Le chocolat risque dès lors de devenir bien vite un produit de luxe. «La part du cacao dans le prix des tablettes de chocolat n’étant généralement que de 5 % à 10 %, détaille-t-on chez Ethicable, le triplement du prix mondial du cacao ne va pas provoquer un triplement du prix de la tablette, mais tout de même une hausse de 30 ou 40 %, ce qui est considérable.» Or, «les consommateurs ne sont plus prêts à débourser davantage pour du chocolat», relève cet expert du secteur.
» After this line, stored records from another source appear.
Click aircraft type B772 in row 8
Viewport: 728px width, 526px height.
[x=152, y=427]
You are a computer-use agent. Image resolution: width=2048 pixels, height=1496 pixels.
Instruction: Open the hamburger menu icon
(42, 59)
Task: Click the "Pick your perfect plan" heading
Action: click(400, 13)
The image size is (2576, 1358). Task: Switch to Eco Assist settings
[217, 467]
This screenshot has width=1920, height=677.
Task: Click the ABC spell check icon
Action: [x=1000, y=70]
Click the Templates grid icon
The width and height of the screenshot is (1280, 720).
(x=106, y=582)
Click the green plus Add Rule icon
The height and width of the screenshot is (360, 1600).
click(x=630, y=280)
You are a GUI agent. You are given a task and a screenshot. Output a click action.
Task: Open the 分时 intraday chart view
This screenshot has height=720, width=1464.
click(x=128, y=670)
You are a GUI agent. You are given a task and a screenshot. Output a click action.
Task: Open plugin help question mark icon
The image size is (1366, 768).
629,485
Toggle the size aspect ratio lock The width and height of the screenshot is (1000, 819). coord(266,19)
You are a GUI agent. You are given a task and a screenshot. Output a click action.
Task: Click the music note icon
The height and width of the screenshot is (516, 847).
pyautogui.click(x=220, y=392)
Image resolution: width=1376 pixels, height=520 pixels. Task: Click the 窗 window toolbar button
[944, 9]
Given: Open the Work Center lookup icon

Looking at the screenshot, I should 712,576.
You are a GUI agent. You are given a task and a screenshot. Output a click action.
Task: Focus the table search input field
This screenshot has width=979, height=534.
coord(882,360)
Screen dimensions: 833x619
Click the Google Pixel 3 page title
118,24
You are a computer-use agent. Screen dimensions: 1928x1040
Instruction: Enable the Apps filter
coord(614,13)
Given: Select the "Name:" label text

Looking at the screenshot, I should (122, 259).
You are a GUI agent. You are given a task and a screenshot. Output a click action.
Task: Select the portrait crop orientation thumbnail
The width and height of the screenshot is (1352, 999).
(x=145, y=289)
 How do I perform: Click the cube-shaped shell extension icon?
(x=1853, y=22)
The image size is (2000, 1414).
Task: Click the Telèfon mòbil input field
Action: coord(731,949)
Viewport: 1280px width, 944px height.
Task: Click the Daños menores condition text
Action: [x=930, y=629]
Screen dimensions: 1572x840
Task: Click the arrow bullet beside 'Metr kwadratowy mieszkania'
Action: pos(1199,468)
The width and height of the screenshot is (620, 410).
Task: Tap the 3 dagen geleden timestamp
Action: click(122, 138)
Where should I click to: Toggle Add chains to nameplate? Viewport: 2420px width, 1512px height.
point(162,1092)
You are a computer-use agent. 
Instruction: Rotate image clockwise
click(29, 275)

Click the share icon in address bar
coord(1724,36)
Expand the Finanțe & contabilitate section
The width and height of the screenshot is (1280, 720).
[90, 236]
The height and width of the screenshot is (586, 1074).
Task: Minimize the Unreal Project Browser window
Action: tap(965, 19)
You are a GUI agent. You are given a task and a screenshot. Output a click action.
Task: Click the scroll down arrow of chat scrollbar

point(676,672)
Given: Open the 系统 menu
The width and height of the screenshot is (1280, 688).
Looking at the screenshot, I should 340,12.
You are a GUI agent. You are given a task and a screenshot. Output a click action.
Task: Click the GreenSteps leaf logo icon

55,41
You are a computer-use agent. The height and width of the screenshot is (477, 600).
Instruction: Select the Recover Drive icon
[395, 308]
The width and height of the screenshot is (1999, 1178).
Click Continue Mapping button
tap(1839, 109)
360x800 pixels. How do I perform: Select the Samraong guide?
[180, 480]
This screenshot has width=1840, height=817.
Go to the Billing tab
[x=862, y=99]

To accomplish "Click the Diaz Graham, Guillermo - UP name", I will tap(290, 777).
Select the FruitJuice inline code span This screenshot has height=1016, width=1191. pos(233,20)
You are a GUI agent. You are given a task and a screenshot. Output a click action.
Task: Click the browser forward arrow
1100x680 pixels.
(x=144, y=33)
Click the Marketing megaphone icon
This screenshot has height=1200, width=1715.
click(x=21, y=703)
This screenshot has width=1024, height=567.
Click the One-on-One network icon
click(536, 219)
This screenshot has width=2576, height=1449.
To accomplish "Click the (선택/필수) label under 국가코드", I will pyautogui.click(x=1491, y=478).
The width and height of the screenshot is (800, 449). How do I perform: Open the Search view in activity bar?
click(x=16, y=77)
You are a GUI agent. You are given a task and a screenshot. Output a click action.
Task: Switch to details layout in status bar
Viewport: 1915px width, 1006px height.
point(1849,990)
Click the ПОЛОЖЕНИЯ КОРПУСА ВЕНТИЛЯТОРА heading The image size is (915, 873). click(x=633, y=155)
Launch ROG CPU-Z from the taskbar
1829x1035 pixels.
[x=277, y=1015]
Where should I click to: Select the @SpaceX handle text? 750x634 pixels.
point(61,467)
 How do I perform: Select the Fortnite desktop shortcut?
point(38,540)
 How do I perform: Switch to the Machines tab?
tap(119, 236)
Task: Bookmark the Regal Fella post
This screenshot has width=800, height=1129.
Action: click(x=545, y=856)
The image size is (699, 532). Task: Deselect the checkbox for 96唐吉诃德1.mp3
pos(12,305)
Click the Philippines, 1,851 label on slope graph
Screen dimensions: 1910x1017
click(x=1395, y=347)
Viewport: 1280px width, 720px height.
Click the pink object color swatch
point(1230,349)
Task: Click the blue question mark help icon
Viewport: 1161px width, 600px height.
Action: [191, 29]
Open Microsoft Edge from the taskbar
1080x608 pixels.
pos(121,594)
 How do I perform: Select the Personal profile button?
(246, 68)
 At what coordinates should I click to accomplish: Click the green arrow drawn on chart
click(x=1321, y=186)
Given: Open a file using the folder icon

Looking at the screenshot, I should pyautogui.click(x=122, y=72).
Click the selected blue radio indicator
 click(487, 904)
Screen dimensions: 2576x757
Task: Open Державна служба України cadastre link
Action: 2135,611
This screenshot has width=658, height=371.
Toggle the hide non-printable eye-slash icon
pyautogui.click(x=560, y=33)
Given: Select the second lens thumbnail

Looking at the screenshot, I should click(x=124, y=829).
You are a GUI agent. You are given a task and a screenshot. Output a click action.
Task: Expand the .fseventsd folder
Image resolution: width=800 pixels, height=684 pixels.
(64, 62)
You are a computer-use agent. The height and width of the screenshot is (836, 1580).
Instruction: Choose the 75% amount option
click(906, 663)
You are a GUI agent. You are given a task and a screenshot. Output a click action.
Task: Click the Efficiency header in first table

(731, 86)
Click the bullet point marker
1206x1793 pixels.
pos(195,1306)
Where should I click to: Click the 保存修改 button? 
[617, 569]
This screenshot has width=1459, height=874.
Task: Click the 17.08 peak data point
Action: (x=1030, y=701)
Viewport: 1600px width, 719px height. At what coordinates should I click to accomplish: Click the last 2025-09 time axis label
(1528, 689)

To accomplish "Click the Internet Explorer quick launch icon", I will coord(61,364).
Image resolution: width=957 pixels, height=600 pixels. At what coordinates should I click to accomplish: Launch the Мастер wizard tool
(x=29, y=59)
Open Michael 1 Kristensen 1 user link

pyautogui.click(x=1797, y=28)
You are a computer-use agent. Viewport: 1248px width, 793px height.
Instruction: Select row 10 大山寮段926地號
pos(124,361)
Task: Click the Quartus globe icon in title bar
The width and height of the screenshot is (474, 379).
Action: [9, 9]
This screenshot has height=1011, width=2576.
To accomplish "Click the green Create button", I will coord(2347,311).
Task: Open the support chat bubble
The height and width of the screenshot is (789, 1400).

Les ventes pourraient donc se tasser.
«Il va sans doute falloir recapitaliser certaines chocolateries»
Un expert du secteur agro-alimentaire belge
Mis en difficultés, les chocolatiers pourraient encore décider de modifier leurs recettes. La majorité s’y refuse. «On n’y touchera pas», martèle Jean-Philippe Darcis, de la chocolaterie du même nom. Enfin, il leur est toujours possible de modifier le poids de leurs tablettes ou barres de chocolat. C’est ce que Galler envisage de faire, en jouant la transparence vis-à-vis du consommateur. A prix inchangé, la barre de chocolat pourrait peser 70 grammes au lieu de 90.
Dans tous ces cas de figure, les chocolatiers sont en difficultés dans un marché en pleine mutation. «La situation est en effet compliquée, reconnaît Jean-Christophe Hubert. Notre chiffre d’affaires est en recul de 20% depuis janvier. Ca ne peut pas durer, sinon, l’entreprise sera vraiment en péril.» Millésime produit du chocolat bio, ce qui peut freiner certains consommateurs soucieux de ne pas payer plus en raison de ce label. «Pourtant, entre notre chocolat bio et un autre qui ne l’est pas, la différence de prix ne dépasse pas 30 centimes au kilo», assure le patron de Millésime. Sans doute les consommateurs l’ignorent-ils et se détournent-ils par réflexe de ce type de produit.
Dans ce contexte périlleux, les chocolatiers explorent toutes les pistes possibles pour assurer la pérennité de leur entreprise. Chez Millésime, dont 80% de la production part à l’exportation, on essaie aujourd’hui de séduire la clientèle asiatique. On y envisage une recapitalisation, comme chez Galler.
«Le monde du chocolat belge va forcément connaître des changements, affirme un expert. Avec le risque que certains y perdent des billes. Il faudra sans doute recapitaliser certaines chocolateries, peut-être y appeler de nouveaux actionnaires, ou trouver le moyen de les consolider.»
D’autres acteurs tentent aujourd’hui d’émerger sur le marché de la production du chocolat, notamment en Asie, Inde en tête, et en Amérique latine Mais il faut compter quatre à cinq ans avant qu’un cacaotier produise des cabosses. Et nul ne peut prédire le cours du cacao à cette échéance ni le niveau de la demande. Si le succès et le rendement étaient au rendez-vous de producteurs implantés dans d’autres parties du monde, le jeu de la concurrence pourrait peut-être stabiliser les prix. Tout en veillant à ce que les producteurs de cacao bénéficient de revenus suffisants. C’est une possibilité. Pas (encore) une certitude.